[[ RECORDS SUPPLIED open ]]
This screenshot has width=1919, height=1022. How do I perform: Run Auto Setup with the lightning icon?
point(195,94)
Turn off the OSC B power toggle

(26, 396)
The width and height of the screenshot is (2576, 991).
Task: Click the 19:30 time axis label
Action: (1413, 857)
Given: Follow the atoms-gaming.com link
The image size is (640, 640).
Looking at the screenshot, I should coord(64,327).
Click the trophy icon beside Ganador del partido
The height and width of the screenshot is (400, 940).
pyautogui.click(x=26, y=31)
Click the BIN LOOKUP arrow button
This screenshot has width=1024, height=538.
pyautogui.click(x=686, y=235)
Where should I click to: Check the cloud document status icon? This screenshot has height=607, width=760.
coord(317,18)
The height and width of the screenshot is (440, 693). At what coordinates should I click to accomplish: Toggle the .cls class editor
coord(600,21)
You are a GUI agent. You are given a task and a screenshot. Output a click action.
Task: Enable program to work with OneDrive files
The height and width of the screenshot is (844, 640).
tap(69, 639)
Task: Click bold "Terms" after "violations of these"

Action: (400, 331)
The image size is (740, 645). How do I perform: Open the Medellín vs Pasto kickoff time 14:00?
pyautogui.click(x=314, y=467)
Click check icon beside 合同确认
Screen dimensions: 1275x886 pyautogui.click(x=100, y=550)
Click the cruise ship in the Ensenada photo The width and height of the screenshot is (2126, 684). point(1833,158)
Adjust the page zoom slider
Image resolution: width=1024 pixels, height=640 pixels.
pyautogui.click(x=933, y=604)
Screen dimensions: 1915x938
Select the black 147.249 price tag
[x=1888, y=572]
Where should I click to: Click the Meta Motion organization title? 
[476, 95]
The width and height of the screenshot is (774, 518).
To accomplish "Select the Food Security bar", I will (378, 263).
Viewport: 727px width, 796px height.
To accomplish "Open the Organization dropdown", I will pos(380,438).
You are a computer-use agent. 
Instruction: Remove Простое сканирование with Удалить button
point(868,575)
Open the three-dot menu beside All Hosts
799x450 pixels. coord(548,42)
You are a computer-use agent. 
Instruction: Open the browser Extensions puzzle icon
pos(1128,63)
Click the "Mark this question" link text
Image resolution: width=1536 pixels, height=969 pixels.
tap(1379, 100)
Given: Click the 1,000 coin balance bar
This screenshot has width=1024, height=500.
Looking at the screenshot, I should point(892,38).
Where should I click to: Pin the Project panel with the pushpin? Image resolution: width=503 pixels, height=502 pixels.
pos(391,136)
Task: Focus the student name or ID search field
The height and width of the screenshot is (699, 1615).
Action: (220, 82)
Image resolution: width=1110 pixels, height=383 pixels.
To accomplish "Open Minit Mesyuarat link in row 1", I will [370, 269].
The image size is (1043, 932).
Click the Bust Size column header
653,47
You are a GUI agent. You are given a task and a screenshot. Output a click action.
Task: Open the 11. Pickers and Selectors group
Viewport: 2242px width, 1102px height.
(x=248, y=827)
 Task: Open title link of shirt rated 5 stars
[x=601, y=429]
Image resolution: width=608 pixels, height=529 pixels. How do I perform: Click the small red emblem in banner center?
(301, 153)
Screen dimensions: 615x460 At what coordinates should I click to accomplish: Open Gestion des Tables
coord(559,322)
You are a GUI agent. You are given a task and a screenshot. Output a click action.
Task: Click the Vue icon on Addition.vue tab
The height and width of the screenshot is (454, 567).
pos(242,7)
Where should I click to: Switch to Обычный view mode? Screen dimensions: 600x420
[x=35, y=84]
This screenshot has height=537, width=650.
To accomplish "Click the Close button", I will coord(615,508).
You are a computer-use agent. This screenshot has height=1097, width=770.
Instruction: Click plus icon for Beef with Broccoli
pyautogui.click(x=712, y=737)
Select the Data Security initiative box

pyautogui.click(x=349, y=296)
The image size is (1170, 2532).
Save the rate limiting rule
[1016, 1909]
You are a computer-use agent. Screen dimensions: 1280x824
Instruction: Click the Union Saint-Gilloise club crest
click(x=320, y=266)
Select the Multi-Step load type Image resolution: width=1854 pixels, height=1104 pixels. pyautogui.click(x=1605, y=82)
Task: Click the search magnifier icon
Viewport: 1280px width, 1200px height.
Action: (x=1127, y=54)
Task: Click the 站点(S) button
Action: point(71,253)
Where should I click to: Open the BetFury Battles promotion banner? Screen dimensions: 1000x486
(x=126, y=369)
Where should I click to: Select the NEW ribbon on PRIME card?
[[ RECORDS SUPPLIED closed ]]
• _TASK BRIEF_
Repeat each record verbatim.

• _RESPONSE TO THIS EXERCISE_
This screenshot has width=1919, height=1022. How do I perform: Run Auto Setup with the lightning icon?
point(195,94)
Turn off the OSC B power toggle

(26, 396)
The width and height of the screenshot is (2576, 991).
Task: Click the 19:30 time axis label
Action: (1413, 857)
Given: Follow the atoms-gaming.com link
The image size is (640, 640).
Looking at the screenshot, I should coord(64,327).
Click the trophy icon beside Ganador del partido
The height and width of the screenshot is (400, 940).
pyautogui.click(x=26, y=31)
Click the BIN LOOKUP arrow button
This screenshot has width=1024, height=538.
pyautogui.click(x=686, y=235)
Where should I click to: Check the cloud document status icon? This screenshot has height=607, width=760.
coord(317,18)
The height and width of the screenshot is (440, 693). At what coordinates should I click to accomplish: Toggle the .cls class editor
coord(600,21)
You are a GUI agent. You are given a task and a screenshot. Output a click action.
Task: Enable program to work with OneDrive files
The height and width of the screenshot is (844, 640).
tap(69, 639)
Task: Click bold "Terms" after "violations of these"

Action: (400, 331)
The image size is (740, 645). How do I perform: Open the Medellín vs Pasto kickoff time 14:00?
pyautogui.click(x=314, y=467)
Click check icon beside 合同确认
Screen dimensions: 1275x886 pyautogui.click(x=100, y=550)
Click the cruise ship in the Ensenada photo The width and height of the screenshot is (2126, 684). point(1833,158)
Adjust the page zoom slider
Image resolution: width=1024 pixels, height=640 pixels.
pyautogui.click(x=933, y=604)
Screen dimensions: 1915x938
Select the black 147.249 price tag
[x=1888, y=572]
Where should I click to: Click the Meta Motion organization title? 
[476, 95]
The width and height of the screenshot is (774, 518).
To accomplish "Select the Food Security bar", I will (378, 263).
Viewport: 727px width, 796px height.
To accomplish "Open the Organization dropdown", I will pos(380,438).
You are a computer-use agent. 
Instruction: Remove Простое сканирование with Удалить button
point(868,575)
Open the three-dot menu beside All Hosts
799x450 pixels. coord(548,42)
You are a computer-use agent. 
Instruction: Open the browser Extensions puzzle icon
pos(1128,63)
Click the "Mark this question" link text
Image resolution: width=1536 pixels, height=969 pixels.
tap(1379, 100)
Given: Click the 1,000 coin balance bar
This screenshot has width=1024, height=500.
Looking at the screenshot, I should point(892,38).
Where should I click to: Pin the Project panel with the pushpin? Image resolution: width=503 pixels, height=502 pixels.
pos(391,136)
Task: Focus the student name or ID search field
The height and width of the screenshot is (699, 1615).
Action: (220, 82)
Image resolution: width=1110 pixels, height=383 pixels.
To accomplish "Open Minit Mesyuarat link in row 1", I will [370, 269].
The image size is (1043, 932).
Click the Bust Size column header
653,47
You are a GUI agent. You are given a task and a screenshot. Output a click action.
Task: Open the 11. Pickers and Selectors group
Viewport: 2242px width, 1102px height.
(x=248, y=827)
 Task: Open title link of shirt rated 5 stars
[x=601, y=429]
Image resolution: width=608 pixels, height=529 pixels. How do I perform: Click the small red emblem in banner center?
(301, 153)
Screen dimensions: 615x460 At what coordinates should I click to accomplish: Open Gestion des Tables
coord(559,322)
You are a GUI agent. You are given a task and a screenshot. Output a click action.
Task: Click the Vue icon on Addition.vue tab
The height and width of the screenshot is (454, 567).
pos(242,7)
Where should I click to: Switch to Обычный view mode? Screen dimensions: 600x420
[x=35, y=84]
This screenshot has height=537, width=650.
To accomplish "Click the Close button", I will coord(615,508).
You are a computer-use agent. This screenshot has height=1097, width=770.
Instruction: Click plus icon for Beef with Broccoli
pyautogui.click(x=712, y=737)
Select the Data Security initiative box

pyautogui.click(x=349, y=296)
The image size is (1170, 2532).
Save the rate limiting rule
[1016, 1909]
You are a computer-use agent. Screen dimensions: 1280x824
Instruction: Click the Union Saint-Gilloise club crest
click(x=320, y=266)
Select the Multi-Step load type Image resolution: width=1854 pixels, height=1104 pixels. pyautogui.click(x=1605, y=82)
Task: Click the search magnifier icon
Viewport: 1280px width, 1200px height.
Action: (x=1127, y=54)
Task: Click the 站点(S) button
Action: point(71,253)
Where should I click to: Open the BetFury Battles promotion banner? Screen dimensions: 1000x486
(x=126, y=369)
Where should I click to: Select the NEW ribbon on PRIME card?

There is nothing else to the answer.